Der Ullstein-Verlag lässt den Claassen-Verlag wiederaufleben und füllt ihn auch gleich mit einem richtig guten Programm! Der frische und freche „Superbusen“ von Paula Irmschler ist sehr lesenswert! Doch das ist nicht der einzige – „Ein Mann seiner Klasse“ ist ein weiterer. „Ein Mann seiner Klasse“ ist ein Buch von großer Klasse! Es zeigt ein Gesellschaftsbild, das sonst gerne verzerrt wahrgenommen wird. Er legt den Finger in die Wunde, die da Leben heißt. Von rosarot und golden sind wir ganz weit weg, aber ganz schwarz ist es nun auch nicht, sondern auf seine Art sogar witzig im gelebten Unglück.
Claassen, 284 Seiten; 20,00 Euro
Anna Benning – Vortex
Für Elaine ist es der wichtigste Tag ihres Lebens: In Neu London findet das spektakuläre Vortexrennen statt, und sie ist eine der Auserwählten. Hunderte Jugendliche jagen bei dem Wettkampf um den Globus – doch nicht zu Fuß. Sie springen in die Energiewirbel, die die Welt vor Jahrzehnten beinahe zerstört haben. Der Sprung in einen Vortex ist lebensgefährlich, doch gelingt er, bringt er einen wie ein geheimes Portal in Sekunden von einem Ort zum anderen. Elaine will das Rennen um jeden Preis gewinnen. Doch mitten im Vortex erwacht eine Macht in ihr, die die Welt erneut erschüttern könnte. Und der Einzige, der Elaine nun zur Seite stehen kann, ist ein Junge, der nichts mit ihr zu tun haben will …
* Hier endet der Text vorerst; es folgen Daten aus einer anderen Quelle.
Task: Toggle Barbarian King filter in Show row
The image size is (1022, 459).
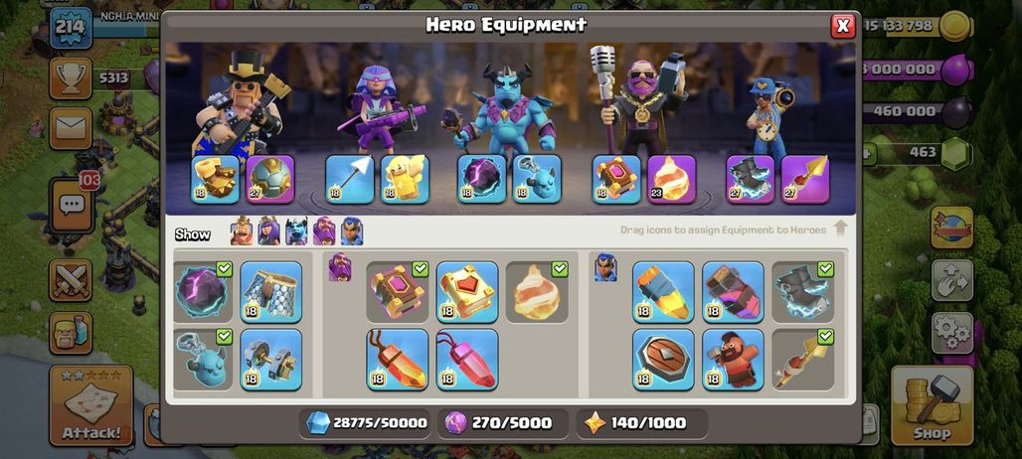Action: (242, 231)
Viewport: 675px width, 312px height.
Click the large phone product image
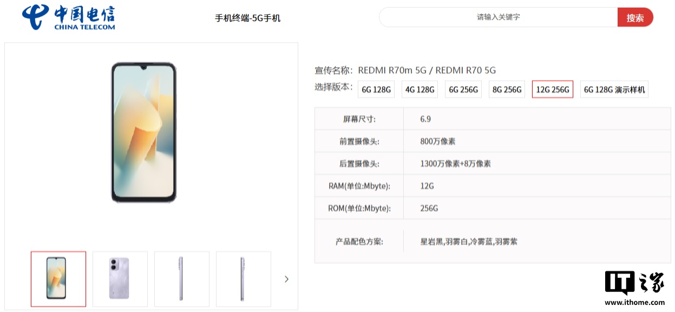(144, 133)
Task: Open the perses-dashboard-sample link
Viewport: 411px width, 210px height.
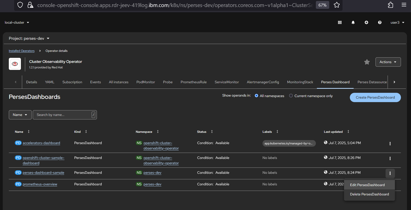Action: (43, 173)
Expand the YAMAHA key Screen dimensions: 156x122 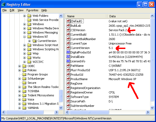19,108
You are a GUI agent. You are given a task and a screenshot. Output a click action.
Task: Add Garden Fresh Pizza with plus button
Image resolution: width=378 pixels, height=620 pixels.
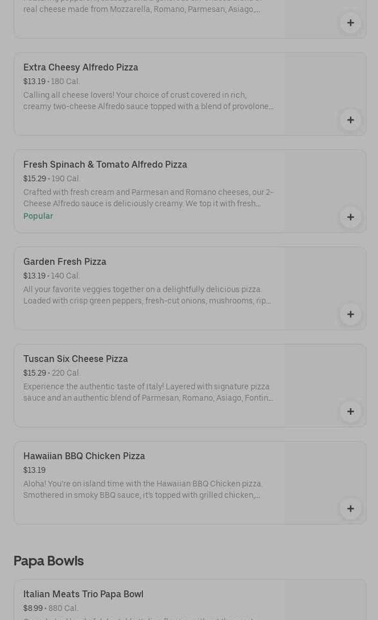coord(350,314)
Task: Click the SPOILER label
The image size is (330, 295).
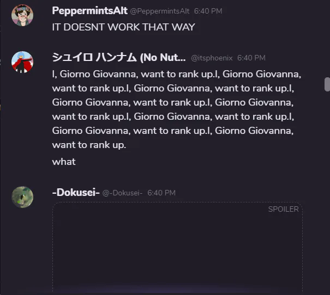Action: 283,209
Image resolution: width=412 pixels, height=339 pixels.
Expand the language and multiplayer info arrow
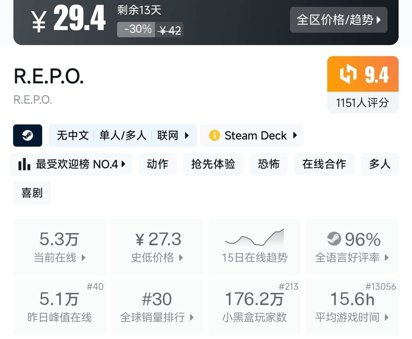click(x=187, y=135)
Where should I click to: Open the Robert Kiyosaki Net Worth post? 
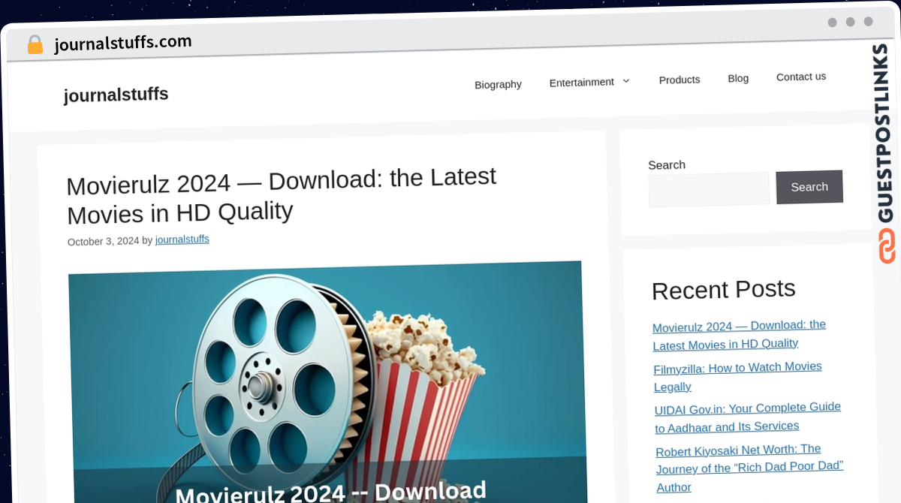[750, 468]
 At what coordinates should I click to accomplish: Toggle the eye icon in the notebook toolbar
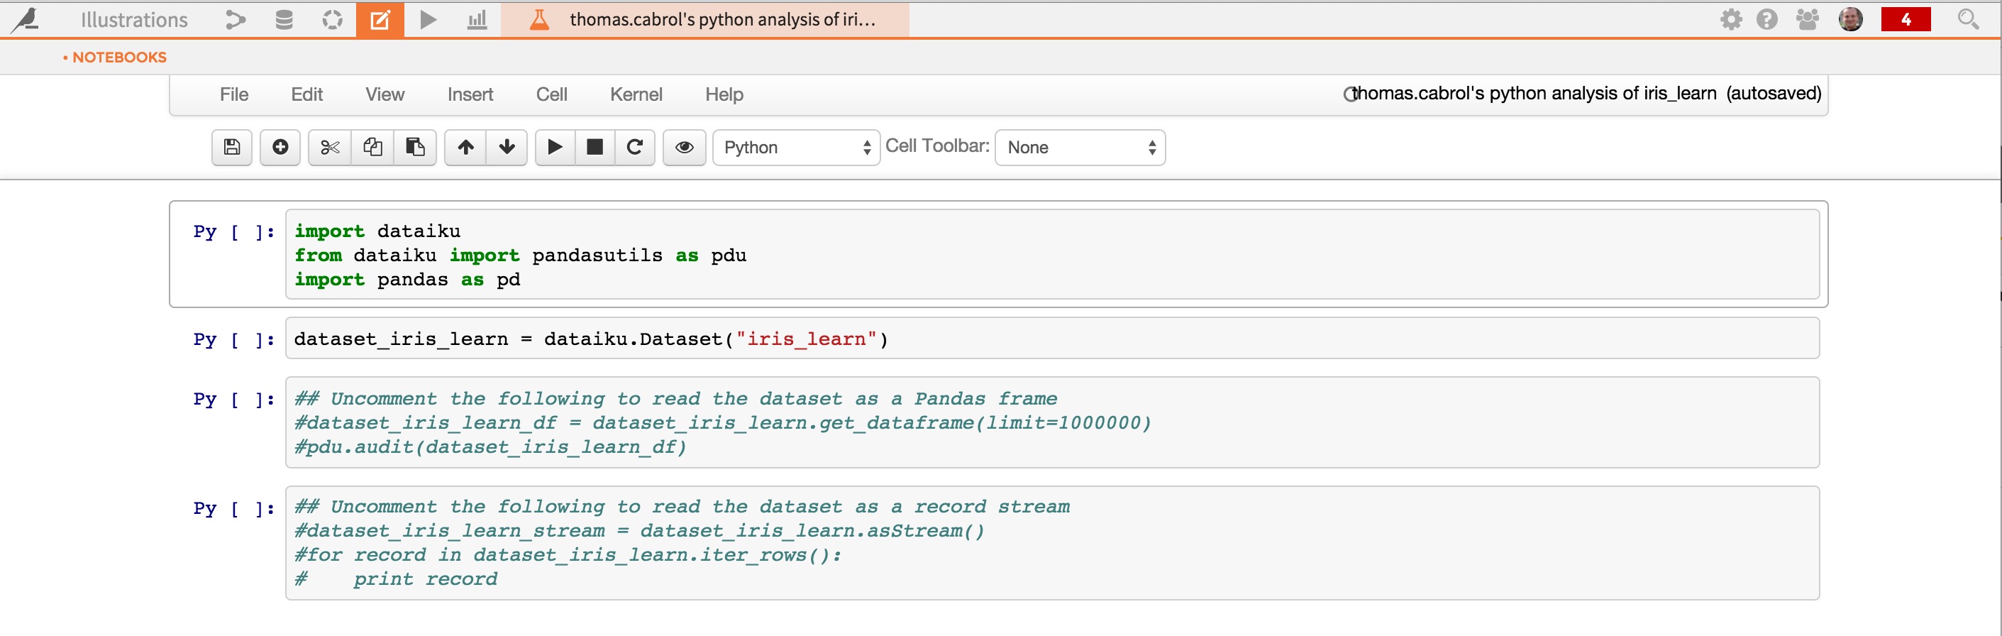point(684,147)
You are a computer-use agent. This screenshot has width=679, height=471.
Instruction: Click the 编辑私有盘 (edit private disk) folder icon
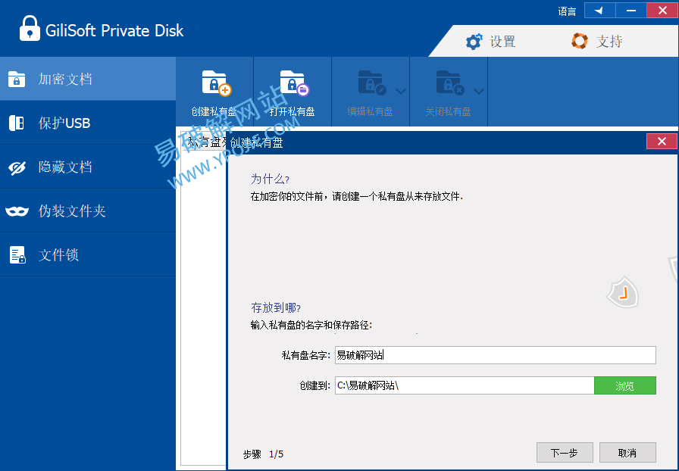[371, 83]
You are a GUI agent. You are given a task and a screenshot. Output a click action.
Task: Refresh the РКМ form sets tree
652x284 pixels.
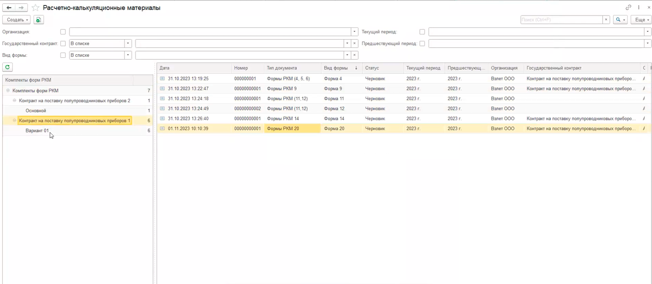tap(7, 67)
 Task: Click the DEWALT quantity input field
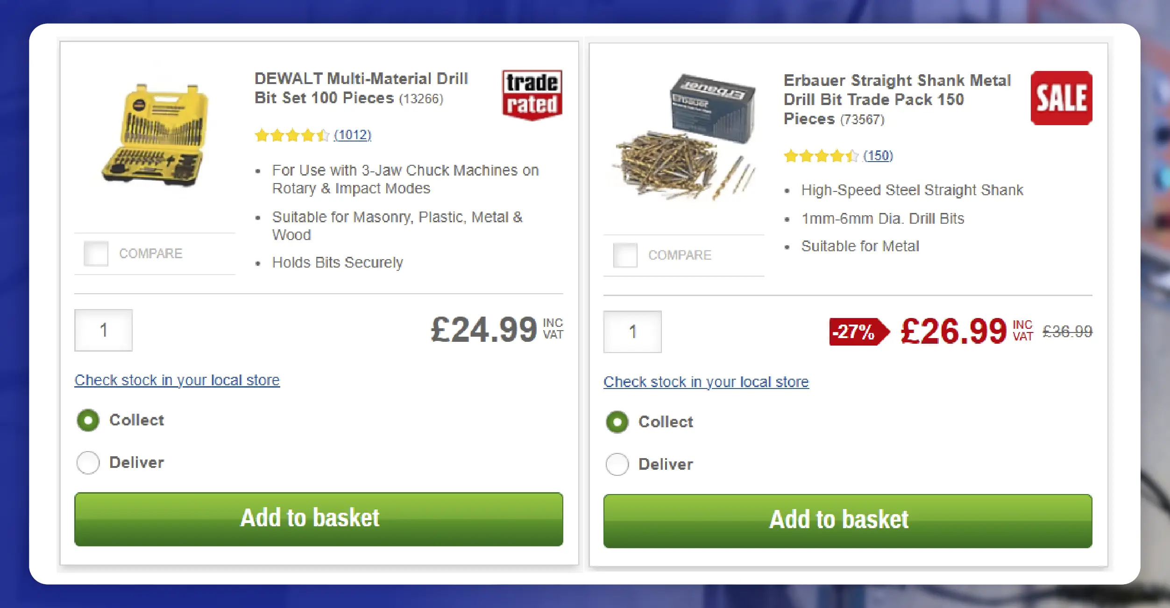pos(103,330)
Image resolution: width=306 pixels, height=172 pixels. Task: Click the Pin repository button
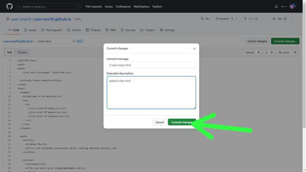coord(205,19)
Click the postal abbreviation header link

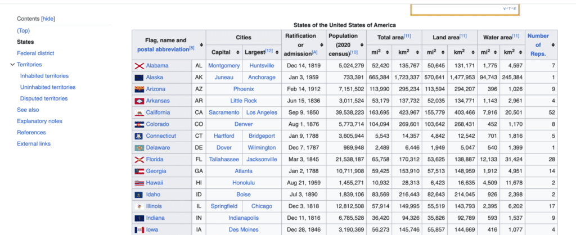click(163, 49)
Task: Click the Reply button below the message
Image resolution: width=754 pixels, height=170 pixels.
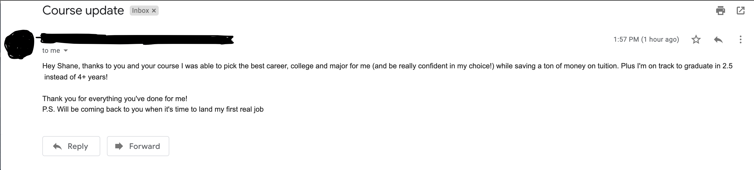Action: coord(71,146)
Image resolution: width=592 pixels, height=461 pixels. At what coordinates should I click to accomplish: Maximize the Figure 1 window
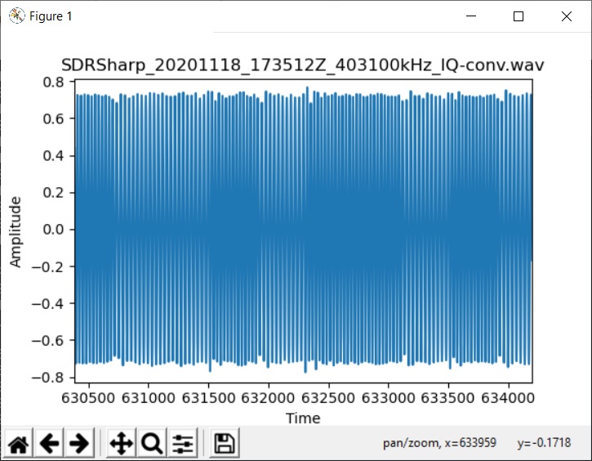[518, 16]
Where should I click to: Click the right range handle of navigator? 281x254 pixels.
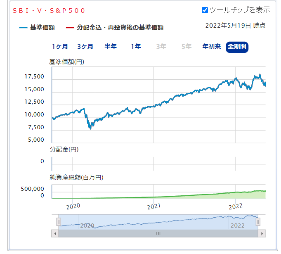258,222
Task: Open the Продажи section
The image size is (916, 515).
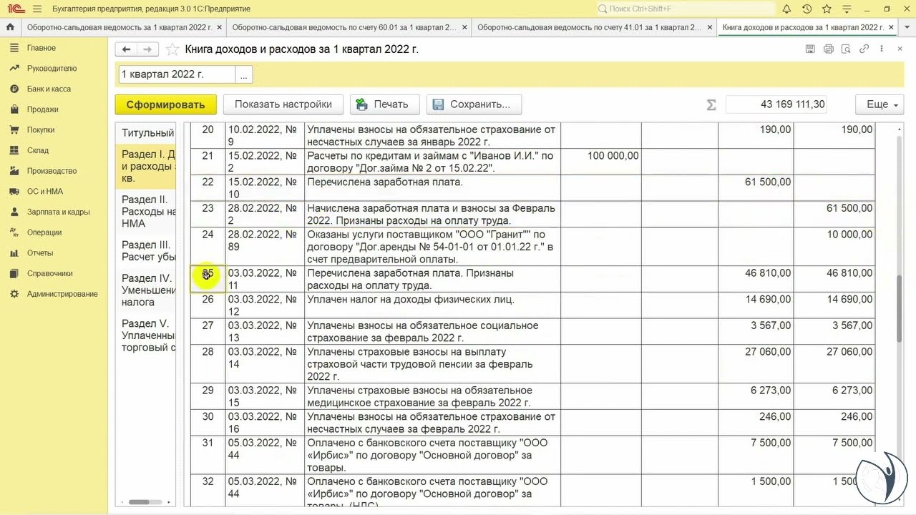Action: [42, 109]
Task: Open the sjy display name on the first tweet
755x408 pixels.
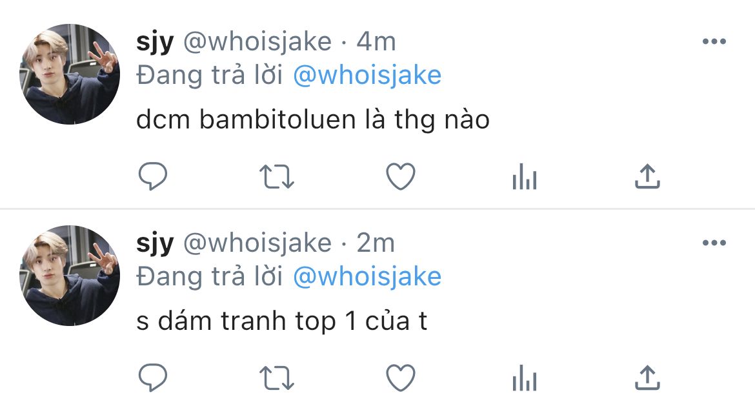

Eine spektakuläre Fantasy-Trilogie mit großartigen Ideen und mächtig viel Spannung! Das kann man schon nach dem ersten Band sagen. Die junge Anna Benning (Jahrgang 1988) hat sich in „Vortex“ auf fantastische Weise kreativ ausgetobt. Sie nimmt bewährte Muster des Genres und macht daraus reichlich Neues. Eine spannende Heldin und zahlreiche weitere einprägsame Figuren lassen einen noch ungeduldiger auf den zweiten Teil der Saga warten.